Monday, August 5, 2013

Google to Report on Your Neighborhood

Big Think reports that Google is planning on providing a "hyper-local" news card on its Google Now service.

Currently in internal beta test, the card will present what vice president Johanna Wright calls "very local, hyper-local news...[that] teaches me things about my neighborhood. For example, I found out Miss Mexico came to my son’s school, I saw that [the local] Chipotle was giving out burritos, and someone was stabbed in the park near my house."

I'll be paying attention to this development.  Living in a small town that's had its own daily newspaper for almost 200 years, my J-school interests lie outside who owns market behemoths like the Boston Globe or L.A. Times.

My local paper, like most its size, is mediocre-to-terrible. Sometimes there's just nothing going on to report. Sometimes the interests of the publisher cause them to leave out key details.  And local scandals just don't make it into print.  The big news of my post-high school years was that the superintendent of schools had affairs with several women in the school system.  Although everyone in town knew the reasons behind his resignation, the paper took pains to avoid the subject as much as possible.

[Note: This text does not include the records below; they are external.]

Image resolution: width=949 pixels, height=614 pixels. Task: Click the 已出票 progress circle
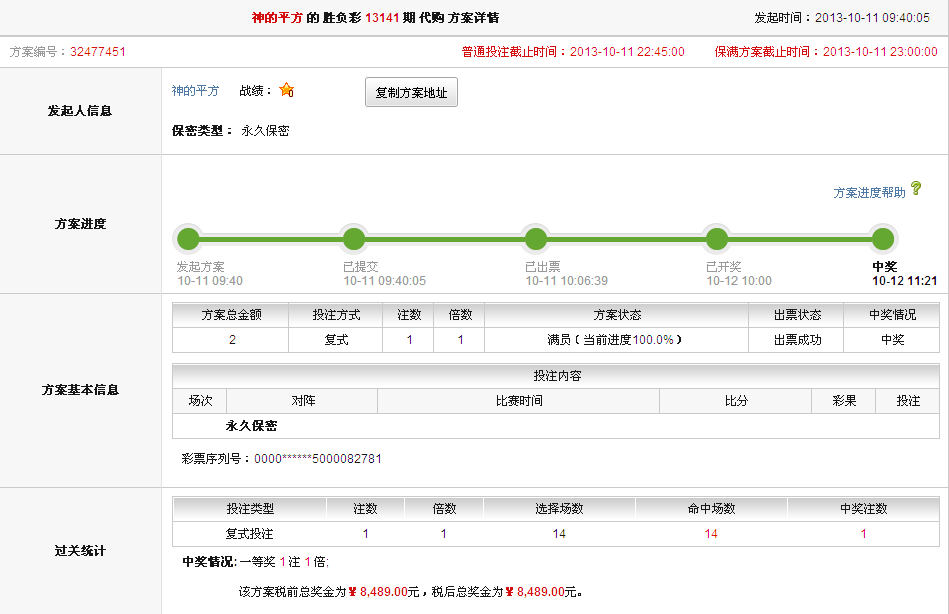[x=536, y=239]
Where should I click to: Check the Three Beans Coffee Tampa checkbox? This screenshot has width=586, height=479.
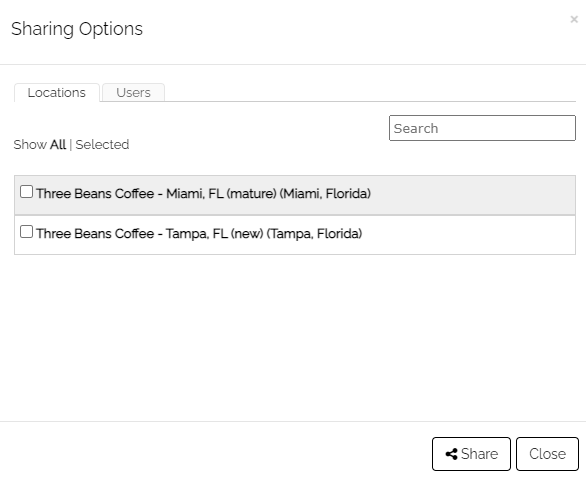tap(27, 232)
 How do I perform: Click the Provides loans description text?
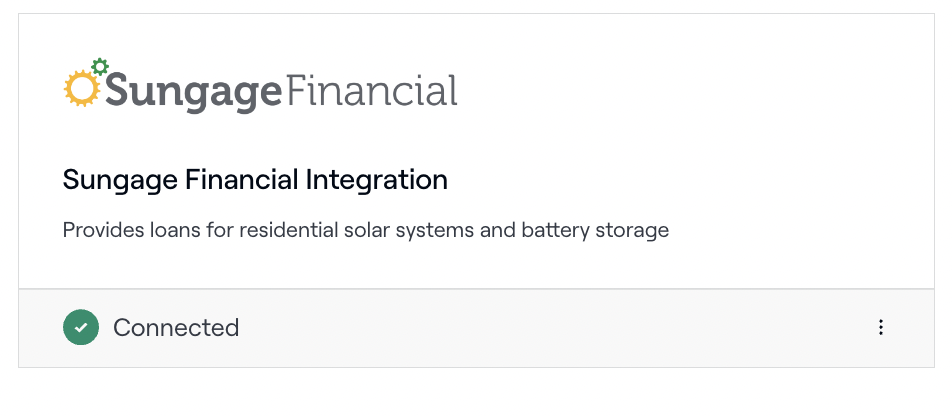[366, 231]
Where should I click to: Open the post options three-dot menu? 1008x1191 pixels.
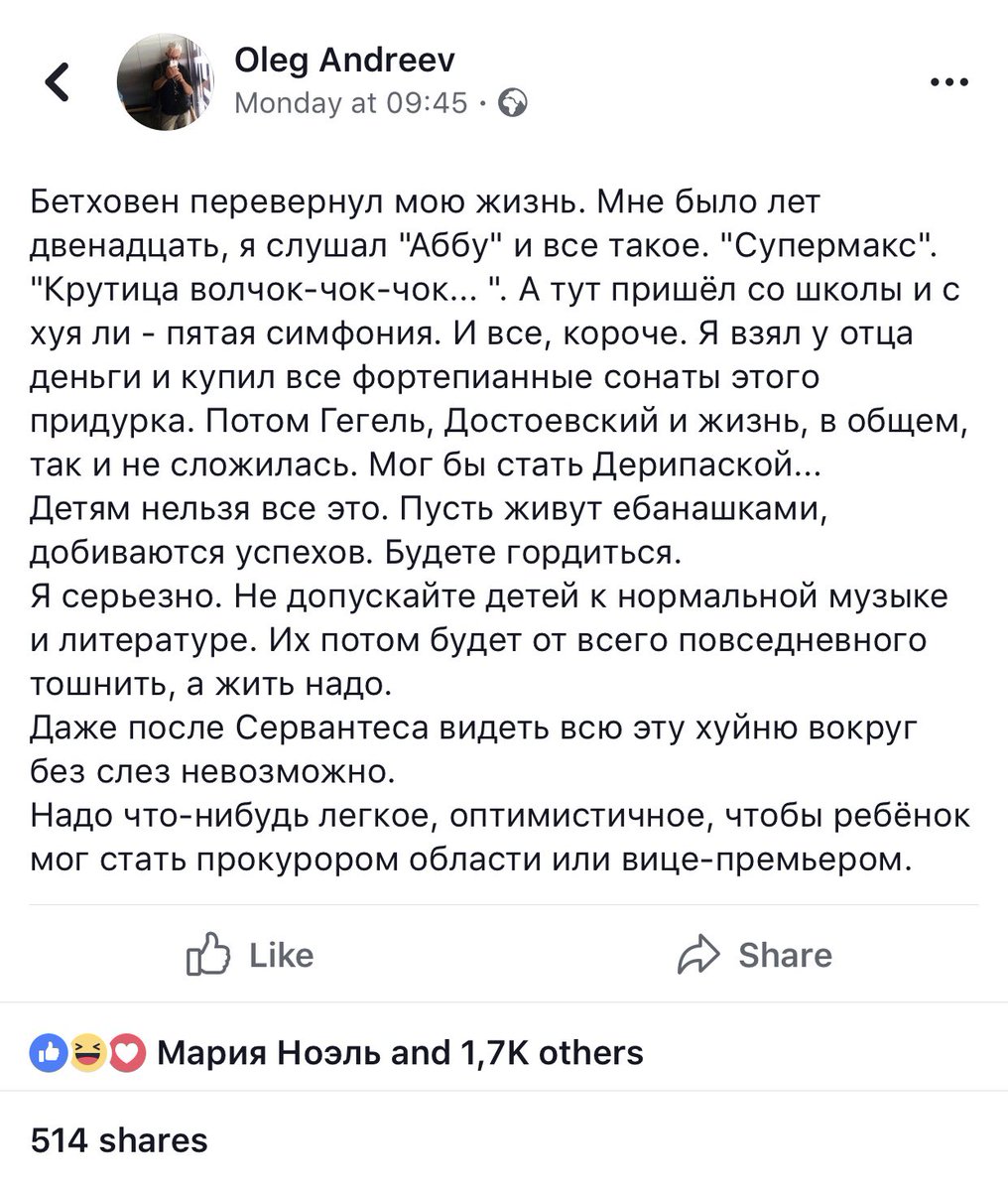click(949, 82)
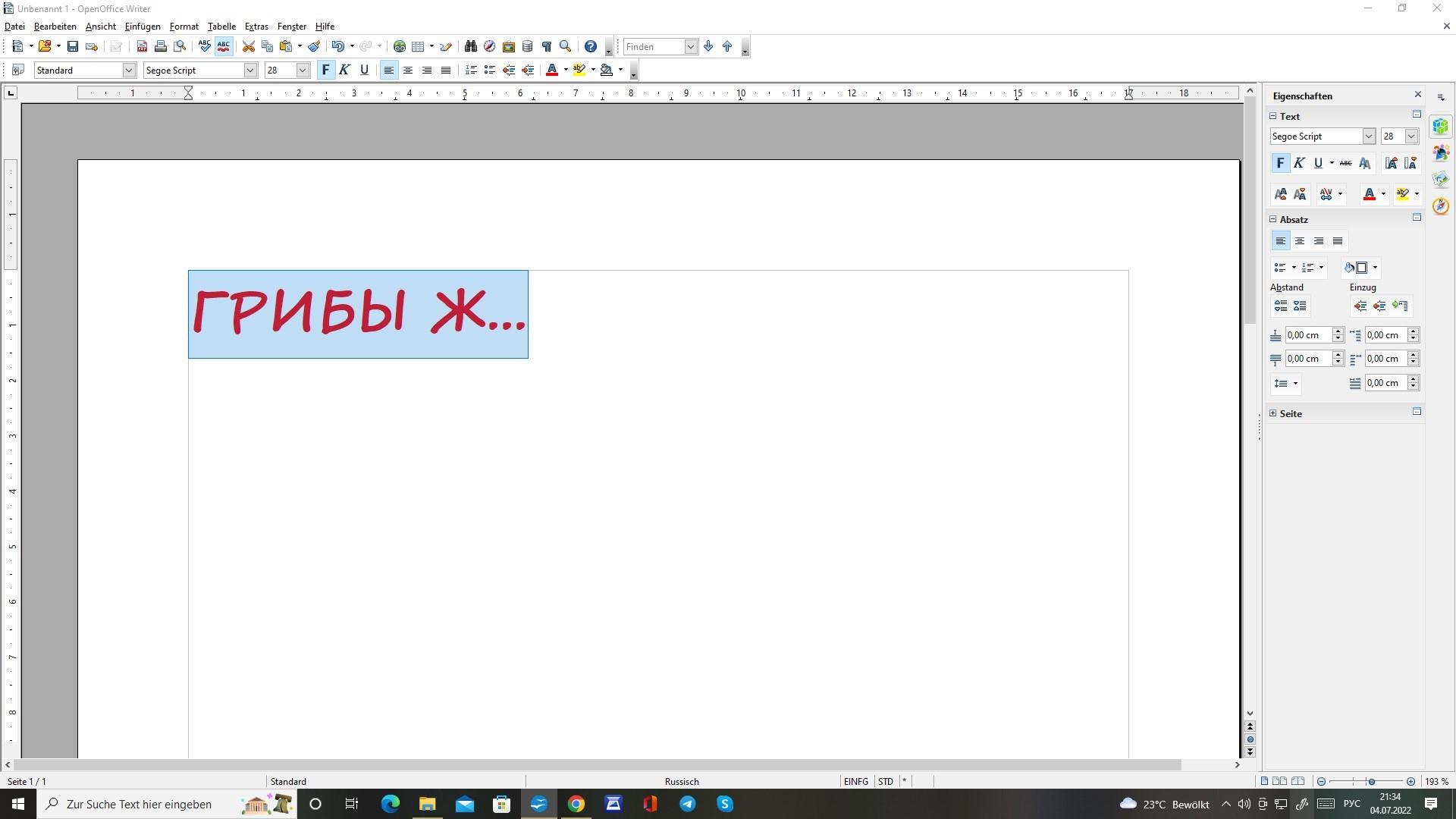Toggle bold F button in formatting toolbar

(325, 71)
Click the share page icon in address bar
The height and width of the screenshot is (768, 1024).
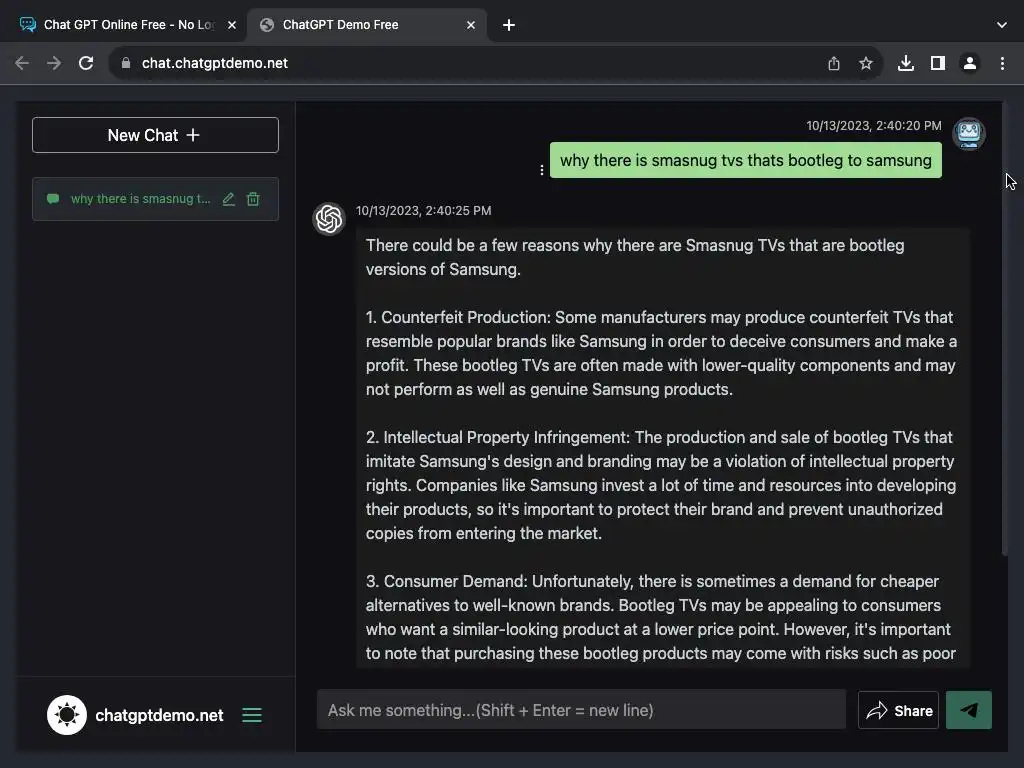click(x=834, y=63)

But local papers like mine are similar to a soldier who plays dead on the battlefield. No one is paying attention to the tiny market it represents and so they've been relatively unharmed by the changes in the newspaper game. (Growing illiteracy and apathy among the rural lower class is another story.) They get by with road construction notices, city council meetings and school lunch menus--the type of information we like to have but will never be covered by the newsrooms of the metropolitan areas down the road.

There's definitely money to be made here, no matter how small; it may be interesting to peruse police reports of Milwaukee but it doesn't get me to work on time.  

Google's program won't usurp local papers anytime soon; as usual, they only collect and present information, not generate it.  In the future, I see local news moving towards crowdsourcing, if a better method than commenting or forums can be found. One full-time employee to curate and several full-time PR employees for all the local agencies combating "published" accusations of Satanic conspiracies and unhygienic food preparation.